Besides oil, India will face inflationary pressures from other imported items. India depends on Russia for defence, fertilisers and potash. “About 90% of the spare parts for our army tanks are from Russia. So, there is a lot of trade ties with that country which is now hit with sanctions at so many levels. This will certainly have inflationary pressures in the country,” said the treasury head of a mid-sized public sector bank.
One currency that has been deeply impacted is the rouble, which has shed a third of its value after sanctions were imposed against Russia by the Western countries. The free-fall of the rouble could not be halted by the $640 billion of reserves Russia’s central bank had built over the years as the sanctions included the freezing of its assets by the US, the European Union, the UK and Canada. Several Russian banks were also barred from global payments system SWIFT.
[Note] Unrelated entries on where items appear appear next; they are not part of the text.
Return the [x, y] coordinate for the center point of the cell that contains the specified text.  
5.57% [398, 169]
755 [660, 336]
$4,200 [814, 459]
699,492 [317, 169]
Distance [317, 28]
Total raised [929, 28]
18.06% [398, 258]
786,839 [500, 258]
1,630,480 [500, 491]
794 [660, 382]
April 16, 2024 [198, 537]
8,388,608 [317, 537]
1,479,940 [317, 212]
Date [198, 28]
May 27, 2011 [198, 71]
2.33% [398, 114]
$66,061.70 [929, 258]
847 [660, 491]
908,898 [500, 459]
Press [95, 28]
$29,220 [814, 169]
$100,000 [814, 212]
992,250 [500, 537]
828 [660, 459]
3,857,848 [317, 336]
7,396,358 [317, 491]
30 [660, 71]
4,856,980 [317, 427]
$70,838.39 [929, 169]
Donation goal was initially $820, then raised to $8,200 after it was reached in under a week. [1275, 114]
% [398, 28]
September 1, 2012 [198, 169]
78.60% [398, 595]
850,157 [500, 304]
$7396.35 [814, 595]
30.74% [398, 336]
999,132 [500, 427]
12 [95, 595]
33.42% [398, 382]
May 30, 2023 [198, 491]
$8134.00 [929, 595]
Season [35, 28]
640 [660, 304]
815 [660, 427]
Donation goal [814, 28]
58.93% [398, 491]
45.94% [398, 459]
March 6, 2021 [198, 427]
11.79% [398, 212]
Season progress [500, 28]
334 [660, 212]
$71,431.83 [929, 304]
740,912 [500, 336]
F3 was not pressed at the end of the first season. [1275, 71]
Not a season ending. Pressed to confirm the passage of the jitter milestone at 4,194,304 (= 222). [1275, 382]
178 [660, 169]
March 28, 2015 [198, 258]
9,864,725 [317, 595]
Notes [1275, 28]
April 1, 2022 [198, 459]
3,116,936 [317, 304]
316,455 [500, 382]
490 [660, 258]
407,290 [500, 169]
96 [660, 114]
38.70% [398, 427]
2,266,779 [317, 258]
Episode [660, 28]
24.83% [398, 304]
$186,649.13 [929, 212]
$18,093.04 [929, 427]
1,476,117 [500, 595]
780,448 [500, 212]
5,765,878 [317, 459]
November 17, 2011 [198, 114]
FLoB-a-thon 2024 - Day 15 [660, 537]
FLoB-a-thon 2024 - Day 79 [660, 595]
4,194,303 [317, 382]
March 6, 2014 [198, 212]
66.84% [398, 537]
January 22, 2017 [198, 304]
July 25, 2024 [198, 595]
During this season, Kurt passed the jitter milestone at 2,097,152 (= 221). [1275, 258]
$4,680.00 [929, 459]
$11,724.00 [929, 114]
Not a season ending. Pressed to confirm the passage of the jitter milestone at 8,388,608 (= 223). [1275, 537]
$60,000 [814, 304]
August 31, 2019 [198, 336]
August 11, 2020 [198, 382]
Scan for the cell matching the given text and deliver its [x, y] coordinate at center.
Cast under the shadow of Western sanctions, India is exploring bilateral trade with Russia in terms of rupee-rouble agreement. This will be at a time when the rupee has appreciated against the rouble, but how the West will take to this is unknown at this stage.
The third worry is a long trail of weak equity markets left behind by the war. FPIs have been deserting the equity and bond markets, since the US Federal Reserve decided to increase interest rates and more sharply after the Russian invasion of Ukraine.
“Dollar shortage and the rise in the dollar index are inter-connected. Many international funds who have investments in Russia and also Europe have suffered deep losses and are forced to sell in other markets to pare their losses. In India, the FPIs have sold $2.3 billion since March 1. And outflows for the 11 days of war could have easily crossed $3 billion,” said Banerjee.
The war in Ukraine and the collective will of the Western countries to punish President Vladimir Putin’s Russia with sanctions has made one thing clear: the Indian rupee will toss around this way and that for some time, at least.